G. INTERNATIONAL DATA TRANSFERS
Some technical service providers within the Catcha infrastructure may be located abroad. In such cases, KVKK Article 9, GDPR data transfer standards, standard contractual clauses (SCC), data processing agreements, and technical security measures are applied. The Platform aims to implement reasonable technical and administrative security measures during data transfer processes.
H. USER RIGHTS
Users may hold the following rights under applicable data protection legislation: learning whether their personal data is processed, requesting information regarding processed data, demanding the correction of incorrect or incomplete data, requesting the erasure or anonymization of data, objecting to processing activities, withdrawing explicit consent, and obtaining information regarding data security breaches.
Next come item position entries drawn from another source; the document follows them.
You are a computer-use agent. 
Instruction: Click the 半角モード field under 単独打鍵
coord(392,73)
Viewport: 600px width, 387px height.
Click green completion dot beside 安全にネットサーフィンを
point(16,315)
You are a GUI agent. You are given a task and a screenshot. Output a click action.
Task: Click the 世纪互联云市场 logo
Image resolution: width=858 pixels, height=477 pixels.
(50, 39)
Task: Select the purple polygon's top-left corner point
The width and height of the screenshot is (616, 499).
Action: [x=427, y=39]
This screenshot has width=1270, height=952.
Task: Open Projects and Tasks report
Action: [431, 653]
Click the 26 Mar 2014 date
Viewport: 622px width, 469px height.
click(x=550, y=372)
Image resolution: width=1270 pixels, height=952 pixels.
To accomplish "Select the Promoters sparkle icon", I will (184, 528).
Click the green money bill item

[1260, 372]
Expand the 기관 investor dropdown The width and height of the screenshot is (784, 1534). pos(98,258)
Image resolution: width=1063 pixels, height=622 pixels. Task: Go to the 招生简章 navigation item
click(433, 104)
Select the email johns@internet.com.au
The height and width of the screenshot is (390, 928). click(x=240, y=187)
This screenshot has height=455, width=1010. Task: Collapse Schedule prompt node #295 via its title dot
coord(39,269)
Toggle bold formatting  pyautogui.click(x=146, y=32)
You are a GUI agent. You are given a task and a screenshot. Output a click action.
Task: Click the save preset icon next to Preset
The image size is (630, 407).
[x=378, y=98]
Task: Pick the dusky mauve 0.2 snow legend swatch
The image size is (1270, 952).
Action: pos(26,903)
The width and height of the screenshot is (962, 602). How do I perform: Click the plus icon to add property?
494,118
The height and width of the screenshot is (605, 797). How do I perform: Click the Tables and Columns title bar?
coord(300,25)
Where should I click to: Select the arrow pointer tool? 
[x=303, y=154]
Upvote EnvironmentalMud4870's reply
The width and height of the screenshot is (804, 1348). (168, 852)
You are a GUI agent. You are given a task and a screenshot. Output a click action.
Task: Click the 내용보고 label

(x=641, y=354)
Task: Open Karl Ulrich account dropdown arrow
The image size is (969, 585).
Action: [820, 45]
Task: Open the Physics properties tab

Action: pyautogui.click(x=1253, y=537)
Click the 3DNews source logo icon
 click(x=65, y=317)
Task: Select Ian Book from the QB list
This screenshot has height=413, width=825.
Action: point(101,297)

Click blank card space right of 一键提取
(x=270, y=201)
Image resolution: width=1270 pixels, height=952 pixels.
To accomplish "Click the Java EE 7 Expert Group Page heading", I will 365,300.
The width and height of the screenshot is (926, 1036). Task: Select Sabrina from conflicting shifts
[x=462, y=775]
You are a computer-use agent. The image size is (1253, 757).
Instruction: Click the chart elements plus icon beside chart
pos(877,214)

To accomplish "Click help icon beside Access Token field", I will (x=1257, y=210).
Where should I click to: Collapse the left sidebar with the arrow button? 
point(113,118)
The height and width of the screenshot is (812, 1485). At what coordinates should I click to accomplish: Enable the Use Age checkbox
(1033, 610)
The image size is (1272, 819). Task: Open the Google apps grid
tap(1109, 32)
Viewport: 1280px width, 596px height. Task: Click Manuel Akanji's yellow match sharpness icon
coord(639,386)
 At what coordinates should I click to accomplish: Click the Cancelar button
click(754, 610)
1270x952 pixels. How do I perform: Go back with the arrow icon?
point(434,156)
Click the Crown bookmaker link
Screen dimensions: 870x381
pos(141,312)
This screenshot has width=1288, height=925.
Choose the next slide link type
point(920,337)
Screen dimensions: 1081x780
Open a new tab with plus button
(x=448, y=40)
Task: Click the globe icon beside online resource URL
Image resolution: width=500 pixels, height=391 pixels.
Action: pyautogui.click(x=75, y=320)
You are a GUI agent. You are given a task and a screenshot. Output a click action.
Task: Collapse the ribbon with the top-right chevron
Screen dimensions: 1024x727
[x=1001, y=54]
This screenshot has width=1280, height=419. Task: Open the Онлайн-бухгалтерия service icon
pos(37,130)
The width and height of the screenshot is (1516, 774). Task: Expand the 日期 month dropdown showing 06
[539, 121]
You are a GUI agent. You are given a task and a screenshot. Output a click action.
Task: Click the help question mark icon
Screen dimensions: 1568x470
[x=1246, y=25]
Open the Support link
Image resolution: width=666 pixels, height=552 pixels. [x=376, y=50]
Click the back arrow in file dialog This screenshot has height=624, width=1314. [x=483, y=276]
Applications can be submitted via the info@catcha-app.com email address or the in-app support system.
I. POLICY CHANGES
The Platform reserves the right to update this Privacy and Cyber Security Policy in line with legal requirements, technical infrastructure changes, security demands, and new platform features. The updated policy enters into force upon its publication within the application or on the official website.